Zusammen mit der in Paragraph 59 des Berliner Hochschulgesetzes (BerlHG) festgelegten Forderung, Frauenbeauftragte an den Berliner Hochschulen einzustellen, soll das Paket die Chancengleichheit von Frauen - zunächst formal - ein großes Stück voranbringen. Hauptaufgabe der auf fünf Jahre gewählten Frauenbeauftragten soll unter anderem sein, die Aufstellung von Frauenförderplänen an den einzelnen Fachbereichen zu unterstützen und zu koordinieren. Bei der Umsetzung dieser Pläne in die Praxis steht man noch am Anfang. Denn bisher wurden weder Frauenbeauftragte an den einzelnen Hochschulen gewählt, noch sind die inhaltlichen Kriterien der Frauenförderung definiert.

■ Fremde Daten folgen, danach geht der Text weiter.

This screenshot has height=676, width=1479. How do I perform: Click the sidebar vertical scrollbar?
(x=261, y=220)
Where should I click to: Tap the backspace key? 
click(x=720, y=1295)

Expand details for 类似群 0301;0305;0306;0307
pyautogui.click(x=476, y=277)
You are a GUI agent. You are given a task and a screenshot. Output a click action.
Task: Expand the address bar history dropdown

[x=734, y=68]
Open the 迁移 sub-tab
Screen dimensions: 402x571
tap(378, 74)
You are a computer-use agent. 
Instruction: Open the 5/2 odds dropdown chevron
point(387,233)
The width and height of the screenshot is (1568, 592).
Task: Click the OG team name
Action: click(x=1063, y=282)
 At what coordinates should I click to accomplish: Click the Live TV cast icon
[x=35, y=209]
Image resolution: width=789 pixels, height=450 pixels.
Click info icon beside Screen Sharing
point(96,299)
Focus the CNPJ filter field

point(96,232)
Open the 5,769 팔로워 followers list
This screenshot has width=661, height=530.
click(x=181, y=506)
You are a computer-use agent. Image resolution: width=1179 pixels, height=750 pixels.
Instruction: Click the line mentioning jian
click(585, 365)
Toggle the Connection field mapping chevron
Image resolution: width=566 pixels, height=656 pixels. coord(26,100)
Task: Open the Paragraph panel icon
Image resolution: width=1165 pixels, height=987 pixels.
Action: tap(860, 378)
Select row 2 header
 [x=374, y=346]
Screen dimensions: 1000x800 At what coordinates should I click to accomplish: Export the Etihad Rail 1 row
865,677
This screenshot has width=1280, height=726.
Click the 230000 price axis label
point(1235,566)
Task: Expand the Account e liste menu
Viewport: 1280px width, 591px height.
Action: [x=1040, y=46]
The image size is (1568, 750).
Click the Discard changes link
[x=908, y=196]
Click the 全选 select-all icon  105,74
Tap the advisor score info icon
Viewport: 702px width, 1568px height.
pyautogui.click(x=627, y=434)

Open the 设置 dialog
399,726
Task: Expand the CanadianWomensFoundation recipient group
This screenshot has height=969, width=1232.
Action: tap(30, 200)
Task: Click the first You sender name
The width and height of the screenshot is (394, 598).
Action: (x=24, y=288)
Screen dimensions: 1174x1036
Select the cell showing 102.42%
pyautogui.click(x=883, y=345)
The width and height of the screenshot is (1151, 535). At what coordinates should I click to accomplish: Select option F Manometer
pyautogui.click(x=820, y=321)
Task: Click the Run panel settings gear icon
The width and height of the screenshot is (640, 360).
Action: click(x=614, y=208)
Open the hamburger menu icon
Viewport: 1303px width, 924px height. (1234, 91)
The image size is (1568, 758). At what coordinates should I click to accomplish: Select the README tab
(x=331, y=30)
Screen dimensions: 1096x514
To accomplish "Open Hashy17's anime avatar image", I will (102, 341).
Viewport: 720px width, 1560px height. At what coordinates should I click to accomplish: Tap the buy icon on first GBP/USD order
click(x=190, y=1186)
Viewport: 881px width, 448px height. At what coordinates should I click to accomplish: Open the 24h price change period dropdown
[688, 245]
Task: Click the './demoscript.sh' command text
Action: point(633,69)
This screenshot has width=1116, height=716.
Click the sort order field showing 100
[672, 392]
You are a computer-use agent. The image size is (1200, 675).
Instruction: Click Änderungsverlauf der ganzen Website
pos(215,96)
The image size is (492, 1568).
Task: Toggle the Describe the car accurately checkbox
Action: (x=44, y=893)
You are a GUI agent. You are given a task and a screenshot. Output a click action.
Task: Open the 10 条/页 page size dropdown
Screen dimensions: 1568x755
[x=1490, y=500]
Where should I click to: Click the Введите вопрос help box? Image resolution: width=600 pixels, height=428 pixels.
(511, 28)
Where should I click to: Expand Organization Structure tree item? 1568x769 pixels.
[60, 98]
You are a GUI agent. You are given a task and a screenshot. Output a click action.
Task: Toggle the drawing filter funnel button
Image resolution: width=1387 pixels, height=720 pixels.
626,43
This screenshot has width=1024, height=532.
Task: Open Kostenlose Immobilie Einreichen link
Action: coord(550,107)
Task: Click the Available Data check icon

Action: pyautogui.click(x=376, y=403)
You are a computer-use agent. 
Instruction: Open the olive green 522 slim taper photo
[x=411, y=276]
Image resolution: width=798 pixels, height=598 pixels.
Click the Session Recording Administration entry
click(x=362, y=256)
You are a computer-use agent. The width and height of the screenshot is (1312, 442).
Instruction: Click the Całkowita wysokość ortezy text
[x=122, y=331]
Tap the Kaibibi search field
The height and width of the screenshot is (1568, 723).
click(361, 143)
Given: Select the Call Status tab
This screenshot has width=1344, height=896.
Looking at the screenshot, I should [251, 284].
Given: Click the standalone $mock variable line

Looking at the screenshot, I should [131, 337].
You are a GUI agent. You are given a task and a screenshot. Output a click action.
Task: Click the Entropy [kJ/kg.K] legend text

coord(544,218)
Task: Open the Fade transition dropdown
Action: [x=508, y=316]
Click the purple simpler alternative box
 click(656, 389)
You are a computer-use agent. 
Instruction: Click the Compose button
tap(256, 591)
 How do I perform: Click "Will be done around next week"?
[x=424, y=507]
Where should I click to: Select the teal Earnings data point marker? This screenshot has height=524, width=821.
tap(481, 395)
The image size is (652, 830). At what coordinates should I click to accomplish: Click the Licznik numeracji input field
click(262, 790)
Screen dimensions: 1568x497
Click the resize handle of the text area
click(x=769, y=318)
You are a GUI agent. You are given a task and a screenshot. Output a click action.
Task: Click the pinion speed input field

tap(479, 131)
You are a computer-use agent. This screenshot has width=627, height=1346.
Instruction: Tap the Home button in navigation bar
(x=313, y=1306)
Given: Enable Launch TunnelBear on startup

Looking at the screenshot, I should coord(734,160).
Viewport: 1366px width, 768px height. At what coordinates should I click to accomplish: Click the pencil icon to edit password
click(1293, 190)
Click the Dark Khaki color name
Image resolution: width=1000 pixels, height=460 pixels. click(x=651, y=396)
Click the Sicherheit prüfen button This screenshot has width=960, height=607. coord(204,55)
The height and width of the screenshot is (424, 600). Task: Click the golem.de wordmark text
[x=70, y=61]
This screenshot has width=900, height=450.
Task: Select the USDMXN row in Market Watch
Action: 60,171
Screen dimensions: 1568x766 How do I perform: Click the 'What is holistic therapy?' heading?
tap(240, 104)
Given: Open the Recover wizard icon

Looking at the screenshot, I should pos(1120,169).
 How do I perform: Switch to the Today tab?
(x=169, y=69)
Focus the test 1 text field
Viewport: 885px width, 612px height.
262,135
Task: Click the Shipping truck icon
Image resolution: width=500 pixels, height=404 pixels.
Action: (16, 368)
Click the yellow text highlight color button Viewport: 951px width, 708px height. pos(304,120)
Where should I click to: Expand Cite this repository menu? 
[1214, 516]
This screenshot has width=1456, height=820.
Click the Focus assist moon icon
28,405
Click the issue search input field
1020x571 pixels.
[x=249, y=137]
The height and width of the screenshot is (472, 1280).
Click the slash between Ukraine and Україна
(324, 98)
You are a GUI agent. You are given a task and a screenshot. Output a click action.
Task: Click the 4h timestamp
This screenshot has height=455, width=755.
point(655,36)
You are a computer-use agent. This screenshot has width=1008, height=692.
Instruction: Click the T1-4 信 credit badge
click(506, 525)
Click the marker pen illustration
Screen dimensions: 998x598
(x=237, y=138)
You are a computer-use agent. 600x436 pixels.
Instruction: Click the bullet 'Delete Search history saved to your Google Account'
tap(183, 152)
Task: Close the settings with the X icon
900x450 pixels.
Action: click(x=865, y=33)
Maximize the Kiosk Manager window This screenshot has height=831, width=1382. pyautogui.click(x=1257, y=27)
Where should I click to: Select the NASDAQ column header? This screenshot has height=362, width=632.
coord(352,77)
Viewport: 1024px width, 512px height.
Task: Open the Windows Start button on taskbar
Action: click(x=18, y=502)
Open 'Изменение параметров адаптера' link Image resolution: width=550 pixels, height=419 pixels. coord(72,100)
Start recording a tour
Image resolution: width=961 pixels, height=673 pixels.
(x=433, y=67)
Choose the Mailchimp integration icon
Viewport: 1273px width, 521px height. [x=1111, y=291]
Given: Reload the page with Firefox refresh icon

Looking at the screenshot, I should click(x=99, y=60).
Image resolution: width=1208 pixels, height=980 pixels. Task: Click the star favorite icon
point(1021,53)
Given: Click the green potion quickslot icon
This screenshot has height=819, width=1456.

An der TU hat sich ein achtköpfiger Beirat konstituiert, der die Arbeit der Frauenbeauftragten inhaltlich klarer fassen und die Ausschreibung der Stelle vornehmen will. Zusammen mit der Kommission für Forschung und wissenschaftlichen Nachwuchs will man den einzelnen Fachbereichen Entscheidungskriterien an die Hand geben, nach denen die Stellen gefunden werden können.

An der FU ist eine neunköpfige Kommission gerade dabei, aufgrund statistischen Materials herauszufinden, in welchen Bereichen zu wenige Professorenstellen für Frauen vorhanden sind und wo Frauenforschung der Institutionalisierung bedarf. Die Wahl der Frauenbeauftragten an der FU wird vermutlich noch geraume Zeit in Anspruch nehmen. Bereits mehrere Fachbereiche haben die ihrer Meinung nach „lächerlichen“ Kompetenzen der Frauenbeauftragten kritisiert und Einspruch angemeldet.